第7章 燻る想い。
グラウンドの方からブンブンと手を振りながら1年の灰原が走って来た。
4月から新しく1年が2人加わり、私達は2年になった。
灰原は人懐っこくて例えるなら、犬。
もうこっちに向かって走ってくる姿なんて柴犬そのものだ。
「お2人共、任務帰りですよね⁈お疲れ様です!」
『灰原は自主トレ?』
目の前まで来た灰原はジャージ姿で額には汗が滲んでいた。
「はいっ!夏油さんに見てもらったんすよっ!
夏油さん忙しいのに時間作ってくれて‼︎
あ、今ちなみに七海に呪具の扱い方教えてますよ?
いや、マジで夏油さんすげーっす!体術教わったんすけど、超強いし、速いし動き滑らかだしっ?

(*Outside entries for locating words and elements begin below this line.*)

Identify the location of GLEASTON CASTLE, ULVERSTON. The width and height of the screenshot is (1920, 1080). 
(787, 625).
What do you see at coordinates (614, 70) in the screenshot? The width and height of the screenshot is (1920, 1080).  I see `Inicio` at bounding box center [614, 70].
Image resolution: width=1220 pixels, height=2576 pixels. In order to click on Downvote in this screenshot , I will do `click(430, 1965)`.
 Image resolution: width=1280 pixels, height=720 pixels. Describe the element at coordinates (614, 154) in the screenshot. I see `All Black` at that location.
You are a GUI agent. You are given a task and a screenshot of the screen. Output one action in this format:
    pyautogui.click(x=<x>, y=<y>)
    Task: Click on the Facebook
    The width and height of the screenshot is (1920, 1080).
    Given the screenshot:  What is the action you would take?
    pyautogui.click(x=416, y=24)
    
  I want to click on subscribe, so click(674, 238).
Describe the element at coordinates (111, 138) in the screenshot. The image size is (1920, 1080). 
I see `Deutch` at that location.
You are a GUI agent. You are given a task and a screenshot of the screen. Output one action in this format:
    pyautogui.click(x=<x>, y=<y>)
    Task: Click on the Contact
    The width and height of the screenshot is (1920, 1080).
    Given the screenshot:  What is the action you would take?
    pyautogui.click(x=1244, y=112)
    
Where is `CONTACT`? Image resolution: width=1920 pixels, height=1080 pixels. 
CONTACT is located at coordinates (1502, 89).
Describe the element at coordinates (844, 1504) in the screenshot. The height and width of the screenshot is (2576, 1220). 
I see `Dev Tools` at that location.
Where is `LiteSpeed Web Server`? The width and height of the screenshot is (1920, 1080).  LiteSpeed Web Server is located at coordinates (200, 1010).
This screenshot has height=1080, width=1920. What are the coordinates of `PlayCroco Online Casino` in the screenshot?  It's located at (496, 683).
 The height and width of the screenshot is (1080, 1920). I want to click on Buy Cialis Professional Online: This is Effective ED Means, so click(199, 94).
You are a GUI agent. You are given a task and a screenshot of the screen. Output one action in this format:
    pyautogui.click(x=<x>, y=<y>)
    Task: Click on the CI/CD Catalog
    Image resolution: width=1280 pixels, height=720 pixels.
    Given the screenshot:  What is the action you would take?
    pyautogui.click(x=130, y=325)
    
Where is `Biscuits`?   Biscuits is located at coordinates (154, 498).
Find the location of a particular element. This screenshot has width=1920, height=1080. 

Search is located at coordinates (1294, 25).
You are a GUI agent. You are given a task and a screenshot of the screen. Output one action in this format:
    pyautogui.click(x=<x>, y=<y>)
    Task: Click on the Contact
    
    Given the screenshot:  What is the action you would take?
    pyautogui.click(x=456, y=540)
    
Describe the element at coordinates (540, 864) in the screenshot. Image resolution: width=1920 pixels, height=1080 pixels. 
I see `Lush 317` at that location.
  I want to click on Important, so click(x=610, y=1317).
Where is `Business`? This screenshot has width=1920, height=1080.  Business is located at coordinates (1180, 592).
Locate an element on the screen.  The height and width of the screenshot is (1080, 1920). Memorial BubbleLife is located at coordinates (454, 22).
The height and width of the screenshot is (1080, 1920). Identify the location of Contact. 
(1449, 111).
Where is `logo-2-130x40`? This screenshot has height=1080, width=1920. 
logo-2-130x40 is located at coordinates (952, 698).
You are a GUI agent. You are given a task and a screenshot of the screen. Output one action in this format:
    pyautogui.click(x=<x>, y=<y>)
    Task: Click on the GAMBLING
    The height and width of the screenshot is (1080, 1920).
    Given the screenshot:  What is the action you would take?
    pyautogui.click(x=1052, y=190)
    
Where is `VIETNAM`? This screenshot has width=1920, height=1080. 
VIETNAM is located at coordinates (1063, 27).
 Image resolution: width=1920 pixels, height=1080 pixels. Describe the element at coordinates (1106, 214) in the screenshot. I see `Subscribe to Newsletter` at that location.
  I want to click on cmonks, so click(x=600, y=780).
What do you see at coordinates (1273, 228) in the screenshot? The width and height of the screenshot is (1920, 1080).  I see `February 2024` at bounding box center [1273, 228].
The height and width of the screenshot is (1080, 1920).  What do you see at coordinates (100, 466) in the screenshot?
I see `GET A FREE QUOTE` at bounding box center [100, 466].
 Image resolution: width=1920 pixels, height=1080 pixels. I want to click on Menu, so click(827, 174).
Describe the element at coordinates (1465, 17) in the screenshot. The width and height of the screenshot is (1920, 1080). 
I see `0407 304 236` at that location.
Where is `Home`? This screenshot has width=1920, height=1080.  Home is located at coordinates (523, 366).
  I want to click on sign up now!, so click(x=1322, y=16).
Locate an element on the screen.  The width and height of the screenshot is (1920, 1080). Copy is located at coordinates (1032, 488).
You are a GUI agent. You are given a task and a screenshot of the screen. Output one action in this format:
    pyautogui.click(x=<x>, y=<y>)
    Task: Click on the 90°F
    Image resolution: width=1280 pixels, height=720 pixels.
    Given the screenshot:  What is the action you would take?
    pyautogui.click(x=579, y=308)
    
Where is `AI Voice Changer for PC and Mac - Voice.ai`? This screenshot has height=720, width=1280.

めちゃくちゃかっこ良くて真似したいのに俺全然出来なくて、、」
ペラペラと喋り出す灰原に、五条の顔が歪んでいく。
「・・・おいおい傑の信者か?誰か止めろよ。」
『あれあれ〜僻みかな?
五条も傑を見習って少しは後輩から慕われるように普段の行動と言動、気をつけた方が良いと思うよ〜?』
「はぁ?僻んでねーし!
お前こそ1年に抜かされないよう少しは傑に稽古つけてもらえよ。」
『ハハッ、そーね!稽古つけてもらうなら私もずぇーーったい強くて優しくてかっこ良い傑にお願いするわ。
そーだ!私も七海と一緒に教わってこよーかなっ♡』
グラウンドの方へと方向転換した瞬間、それを制止するかのようにグイッと首根っこを掴まれた。
「ほ、う、こ、く、しょ♡今日中に3枚ねー♡」
『〜〜〜〜〜〜〜ッ‼︎』
ニンマリ、と底意地の悪い笑みを浮かべた五条に見下ろされ、ギリッと奥歯を噛み締めた。
私は五条の腕を振り払うと、ハンッと鼻を鳴らし、
『2件目の任務で五条が小学生びびらせて泣かせた事、し〜っかり報告しておくね?』
「ぁあっ⁈つーかあれはあのガキンチョが言う事聞かねーのが悪いんだからな⁈
俺悪くねーしっ!」
『そーゆーとこよ!あんたのそーゆー所がガキだって言ってんの。』